May 02, 2005 12:33
HEY EVERYONE THAT IS READING MY LIVEJOURNAL!! Life is sooooo blah right now it kinda sucks but oh well...Im over Matt he is a jerk and makes me feel like shit and ugly and stupid and he is not worth my time! I thought I needed someone so bad that I would let someone treat my like shit just so i can have that companionship but after talking to Aaron I realize that I can be really loved and I can be treated like a princess I just need to wait my turn...and if i have to wait 10 years I will I will never let myself drag myself down to feel loved ever again cuz I have GREAT friends that love me and they r better than anything...they make me feel loved and beautiful all the time!
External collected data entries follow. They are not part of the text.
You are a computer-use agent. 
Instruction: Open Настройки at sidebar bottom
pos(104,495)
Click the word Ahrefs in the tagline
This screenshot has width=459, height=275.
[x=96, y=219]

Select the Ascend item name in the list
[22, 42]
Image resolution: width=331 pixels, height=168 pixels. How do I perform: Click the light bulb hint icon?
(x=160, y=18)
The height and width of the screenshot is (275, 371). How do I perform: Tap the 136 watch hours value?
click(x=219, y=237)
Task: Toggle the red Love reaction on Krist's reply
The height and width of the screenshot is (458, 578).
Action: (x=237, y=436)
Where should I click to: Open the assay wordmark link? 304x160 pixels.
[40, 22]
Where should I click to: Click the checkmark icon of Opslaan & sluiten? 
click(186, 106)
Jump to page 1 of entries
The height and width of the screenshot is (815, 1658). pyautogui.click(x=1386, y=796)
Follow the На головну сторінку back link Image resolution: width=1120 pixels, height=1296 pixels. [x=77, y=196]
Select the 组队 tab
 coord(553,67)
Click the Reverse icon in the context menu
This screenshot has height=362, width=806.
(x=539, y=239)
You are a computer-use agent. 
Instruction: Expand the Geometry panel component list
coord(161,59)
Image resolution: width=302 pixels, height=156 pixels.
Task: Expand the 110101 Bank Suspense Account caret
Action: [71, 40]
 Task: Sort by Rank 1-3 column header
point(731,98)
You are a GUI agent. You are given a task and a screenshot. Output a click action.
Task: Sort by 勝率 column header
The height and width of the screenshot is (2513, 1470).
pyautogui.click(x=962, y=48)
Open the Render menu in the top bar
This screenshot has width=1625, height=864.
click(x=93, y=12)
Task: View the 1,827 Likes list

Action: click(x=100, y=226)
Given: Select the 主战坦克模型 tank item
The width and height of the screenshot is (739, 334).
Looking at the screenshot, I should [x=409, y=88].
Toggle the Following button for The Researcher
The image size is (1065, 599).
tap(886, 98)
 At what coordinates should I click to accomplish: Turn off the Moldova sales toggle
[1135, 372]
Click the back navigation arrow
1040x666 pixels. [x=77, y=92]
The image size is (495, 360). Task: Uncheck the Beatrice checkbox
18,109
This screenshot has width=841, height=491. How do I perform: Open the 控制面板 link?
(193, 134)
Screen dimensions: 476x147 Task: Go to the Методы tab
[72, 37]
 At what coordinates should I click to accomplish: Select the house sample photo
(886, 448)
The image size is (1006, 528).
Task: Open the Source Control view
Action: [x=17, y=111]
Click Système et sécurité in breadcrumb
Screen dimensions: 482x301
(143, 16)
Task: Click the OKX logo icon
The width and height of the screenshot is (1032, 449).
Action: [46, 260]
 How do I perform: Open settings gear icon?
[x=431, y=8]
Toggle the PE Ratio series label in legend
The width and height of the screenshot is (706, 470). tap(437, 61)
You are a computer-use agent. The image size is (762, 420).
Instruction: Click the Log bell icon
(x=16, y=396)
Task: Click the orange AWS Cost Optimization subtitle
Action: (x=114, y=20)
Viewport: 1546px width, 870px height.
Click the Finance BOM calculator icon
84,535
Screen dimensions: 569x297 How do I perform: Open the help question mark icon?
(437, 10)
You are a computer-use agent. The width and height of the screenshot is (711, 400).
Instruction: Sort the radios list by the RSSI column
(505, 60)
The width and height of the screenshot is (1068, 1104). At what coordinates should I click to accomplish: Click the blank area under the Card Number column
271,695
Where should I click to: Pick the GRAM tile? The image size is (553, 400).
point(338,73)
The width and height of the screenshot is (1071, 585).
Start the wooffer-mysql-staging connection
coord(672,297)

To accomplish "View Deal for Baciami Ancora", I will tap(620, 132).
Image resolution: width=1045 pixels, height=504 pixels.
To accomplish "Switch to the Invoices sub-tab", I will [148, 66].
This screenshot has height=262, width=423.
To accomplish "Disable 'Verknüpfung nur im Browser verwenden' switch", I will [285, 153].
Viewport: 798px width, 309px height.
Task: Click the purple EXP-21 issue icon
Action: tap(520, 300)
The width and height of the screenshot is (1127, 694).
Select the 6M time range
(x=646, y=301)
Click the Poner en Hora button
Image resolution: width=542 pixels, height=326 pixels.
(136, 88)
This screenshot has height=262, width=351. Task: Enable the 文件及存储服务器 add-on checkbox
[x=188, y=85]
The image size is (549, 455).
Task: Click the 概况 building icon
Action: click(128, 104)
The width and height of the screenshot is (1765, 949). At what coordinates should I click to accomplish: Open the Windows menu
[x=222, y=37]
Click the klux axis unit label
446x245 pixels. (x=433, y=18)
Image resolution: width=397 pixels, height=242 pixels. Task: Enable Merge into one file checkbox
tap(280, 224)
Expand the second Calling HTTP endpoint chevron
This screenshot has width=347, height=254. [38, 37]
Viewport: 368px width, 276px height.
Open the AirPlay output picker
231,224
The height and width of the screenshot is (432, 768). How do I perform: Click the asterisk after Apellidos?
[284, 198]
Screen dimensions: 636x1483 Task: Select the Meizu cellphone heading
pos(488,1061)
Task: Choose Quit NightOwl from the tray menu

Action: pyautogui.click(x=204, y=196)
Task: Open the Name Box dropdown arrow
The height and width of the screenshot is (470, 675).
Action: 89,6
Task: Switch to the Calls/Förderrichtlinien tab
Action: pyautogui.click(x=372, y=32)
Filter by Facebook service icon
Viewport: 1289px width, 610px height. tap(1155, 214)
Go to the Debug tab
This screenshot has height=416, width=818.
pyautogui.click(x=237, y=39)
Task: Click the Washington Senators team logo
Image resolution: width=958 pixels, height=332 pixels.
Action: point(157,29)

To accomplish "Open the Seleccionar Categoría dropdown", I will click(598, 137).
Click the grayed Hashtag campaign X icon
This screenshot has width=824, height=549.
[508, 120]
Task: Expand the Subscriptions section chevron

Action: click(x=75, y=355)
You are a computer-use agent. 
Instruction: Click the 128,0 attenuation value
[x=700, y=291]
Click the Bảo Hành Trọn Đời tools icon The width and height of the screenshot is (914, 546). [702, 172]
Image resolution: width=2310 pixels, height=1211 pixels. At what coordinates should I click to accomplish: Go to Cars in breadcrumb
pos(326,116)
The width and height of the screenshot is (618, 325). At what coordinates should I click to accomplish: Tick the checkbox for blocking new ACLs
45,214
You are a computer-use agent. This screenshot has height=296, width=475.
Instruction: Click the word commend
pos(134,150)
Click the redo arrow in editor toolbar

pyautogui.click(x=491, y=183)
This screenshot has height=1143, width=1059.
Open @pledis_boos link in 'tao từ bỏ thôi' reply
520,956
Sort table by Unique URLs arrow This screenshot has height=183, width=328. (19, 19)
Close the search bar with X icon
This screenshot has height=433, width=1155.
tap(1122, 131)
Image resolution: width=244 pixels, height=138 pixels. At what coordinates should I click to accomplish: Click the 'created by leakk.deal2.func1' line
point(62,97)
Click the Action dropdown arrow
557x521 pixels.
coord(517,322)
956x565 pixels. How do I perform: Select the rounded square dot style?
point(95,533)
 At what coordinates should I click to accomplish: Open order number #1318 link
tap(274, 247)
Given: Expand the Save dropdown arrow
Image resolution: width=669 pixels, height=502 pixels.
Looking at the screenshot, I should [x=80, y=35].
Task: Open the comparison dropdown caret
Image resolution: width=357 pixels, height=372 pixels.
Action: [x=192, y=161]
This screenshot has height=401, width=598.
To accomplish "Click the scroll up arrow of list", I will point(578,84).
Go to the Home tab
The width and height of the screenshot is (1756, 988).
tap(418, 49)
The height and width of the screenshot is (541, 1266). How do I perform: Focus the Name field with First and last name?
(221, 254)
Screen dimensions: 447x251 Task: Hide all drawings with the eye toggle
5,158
I wish that Aaron was here cuz I really love him and I really miss him....I miss his giant hugs that make me feel protected and his wonderful kisses that makes the world stop...I miss him telling me how wonderful I am...I miss getting in fights with him and then making up 5 min later with a little lovin! Everyone tells me to get over him he is not worth it but he is cuz yea sometimes he hurts my feelings but who doesnt even my best friend can hurt my feelings it life..Aaron adn I have known each other for 3 years and half of that we were dating...we have been through EVERYTHING and to still be in love with him shows that maybe it is true...! OK ENOUGH WITH THE MUSHY SHIT! I got drug tested on Tuesday by my parents and that blew ass! needless to say I failed and uhhmy parents were very disappointed but they just want me to get better and stop the bullshit of drugs and alcohol...I told them I would stop smoking but not the drinking....sorry! Yesterday my boss took me out on the boat with him and some friends it was such a fun time the weather was perfect and we were just so chill and relaxed it was GREAT! But I must go to my doctor now so I can finish the long process of getting rid of the scars..PEACE LATER!
PERSON OF THE DAY: You guessed it AARON MATTHEW PERRY!